• _TRECHO CITADO_:
⟨

Bolsonaro reacomodou interesses, dando uma arrumada na casa, e militares iniciaram uma “Operação Limpa Lambança”. Voltarei a isso. Por enquanto, vejamos quais posições Bolsonarou ganhou:

– Atender ao Centrão: será viabilizado através dos ministérios da Saúde e de Governo, e, principalmente, através da enorme margem para emendas parlamentares que ficou no orçamento aprovado. São concessões, mas a chave das nomeações fica na Casa Civil, na qual Bolsonaro manteve seu fiel general Ramos (que internamente, é mau visto). O Centrão não ganhará espaço no MD, na AGU e nem no Itamaraty. Atendeu parcialmente.

⟩

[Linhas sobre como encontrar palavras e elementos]
⟨

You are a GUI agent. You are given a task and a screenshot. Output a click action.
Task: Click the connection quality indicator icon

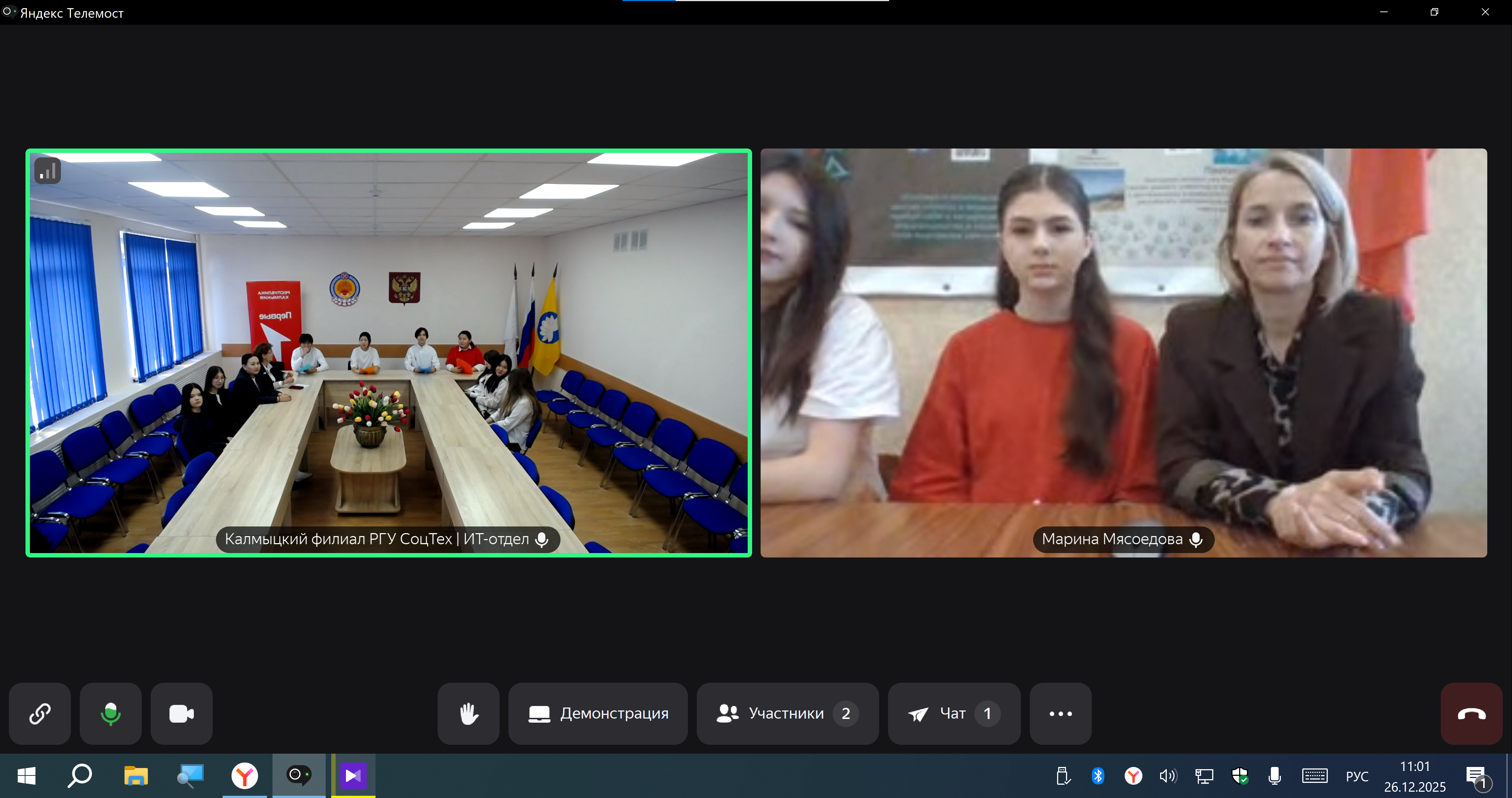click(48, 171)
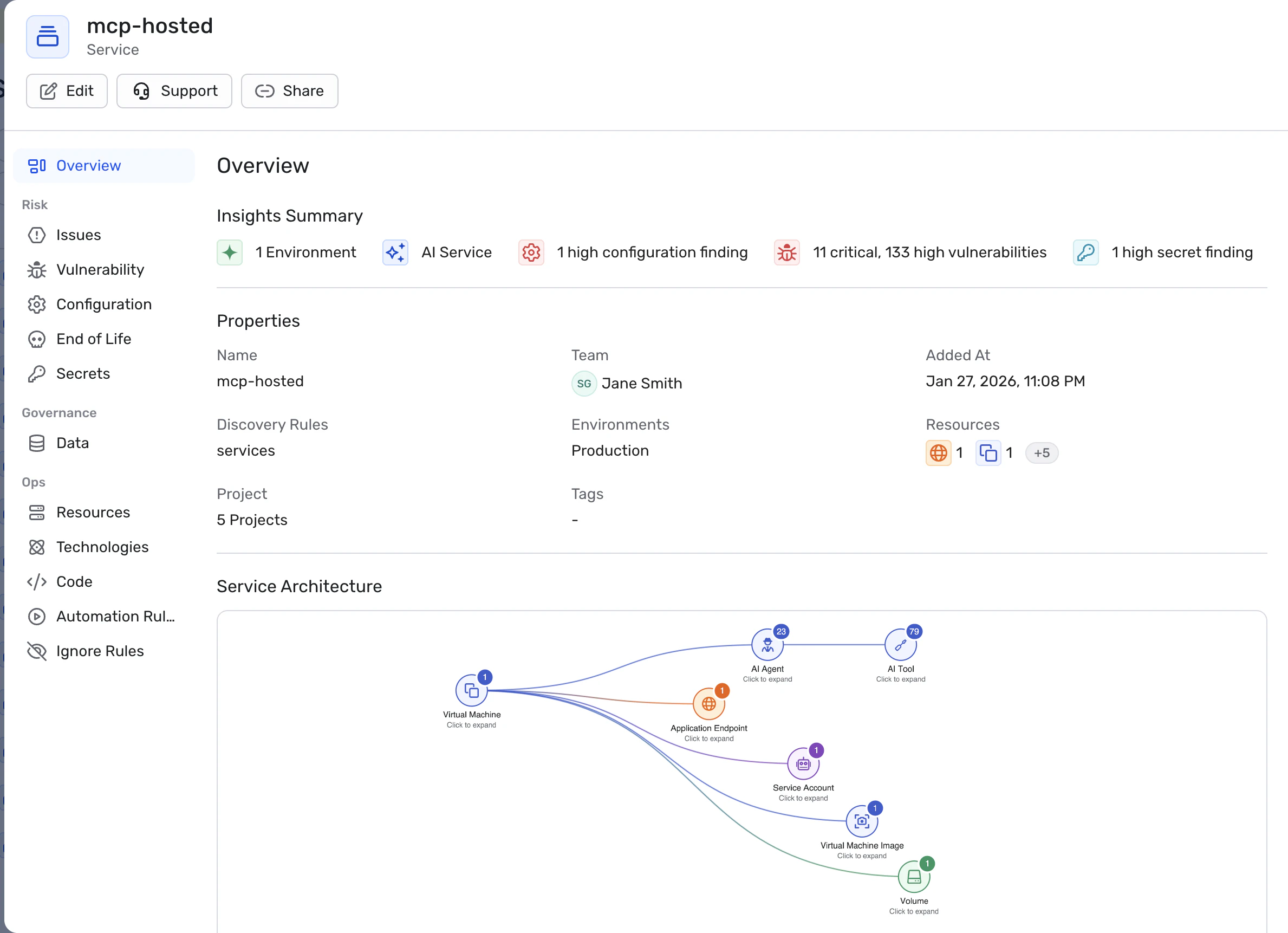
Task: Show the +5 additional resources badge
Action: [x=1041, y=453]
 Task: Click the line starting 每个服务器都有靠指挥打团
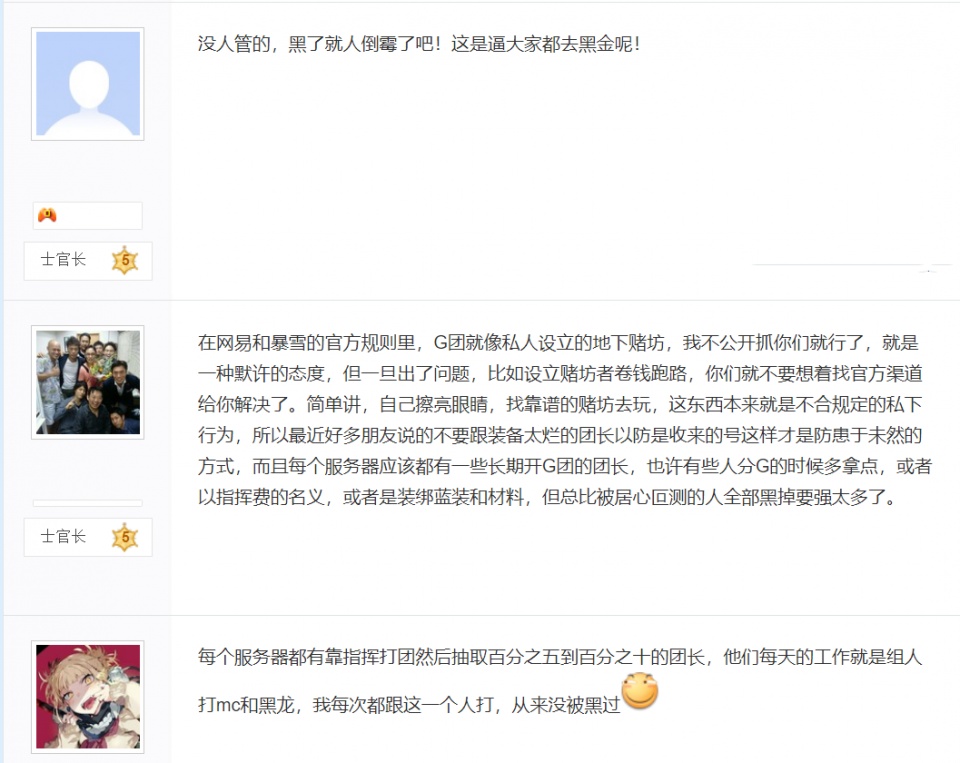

⟩

• _ENUNCIADO 1_:
Segundo o trecho sobre Bolsonaro e o Centrão, onde fica a chave das nomeações?
• _ENUNCIADO 2_:
Escreva a continuação do trecho sobre Bolsonaro e o Centrão a partir da última frase dele.

• _RESPOSTA CORRETA 1_:
Na Casa Civil.

• _RESPOSTA CORRETA 2_:
– Atender a “Famiglia”: controlará o Ministério da Justiça (e as interlocuções com as Polícias Militares). Enquanto salvam o pescoço de quem gostam, seguirá o uso da Lei de Segurança Nacional, acelerará o PL contraterrorismo e ainda mantém a polêmica sobre a interpretação do artigo 142 viva.

– Atender às Forças Armadas Brasileiras (ffaa) e entregar Pazuello: justiça seja feita, Bolsonaro tentou propor quarta estrela, ministério, alocação em outras pastas ou outras saídas honrosas para o colega, mas nada colou. Então, Bolsonaro resolveu mexer nas pastas de “dentro de casa”. No plano macro, dos diversos segmentos que sustentam o governo, o local onde é mais fácil para o presidente movimentar uma peça é o Ministério da Defesa, porque seria substituir alguém de um segmento por outro do mesmo segmento na base de composição política do governo (mesmo jogo no Itamaraty).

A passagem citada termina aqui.